SALVADOR
Pai de Lucas protesta e pede proteção à Justiça

Não bastasse amargar a dor da perda do filho Lucas Terra, queimado vivo em março de 2001 aos 14 anos, José Carlos Terra, juntamente com a família, está sendo ameaçado de morte. Munido de cartaz com fotos do filho, ele protestou nesta quarta-feira pela manhã em frente ao Fórum Criminal Carlos Souto, no Campo da Pólvora, em Nazaré, onde funciona a Promotoria da 1ª Vara da Infância e Juventude e tramita o processo do assassinato do garoto.

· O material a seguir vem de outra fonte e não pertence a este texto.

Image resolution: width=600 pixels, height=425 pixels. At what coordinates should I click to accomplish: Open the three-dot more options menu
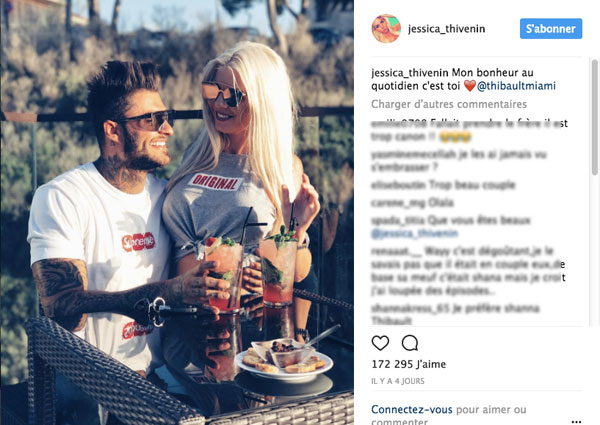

Na última segunda-feira, José Carlos Terra recebeu pelo celular duas ligações de número não identificado que o aconselhavam a deixar Salvador com a família. Na madrugada de terça-feira, uma nova ligação de número restrito ratificou as ameaças. O interlocutor oculto exigiu também que José Carlos Terra ponha fim à luta em busca de punição para os culpados pela morte de Lucas Terra.
Indignado e disposto a continuar com a luta para punir os responsáveis pelo homicídio, o pai do jovem morto afirmou que a voz de quem falou ao telefone se assemelhava à do bispo Fernando Aparecido, um dos acusados de ter participado do assassinato de Lucas Terra.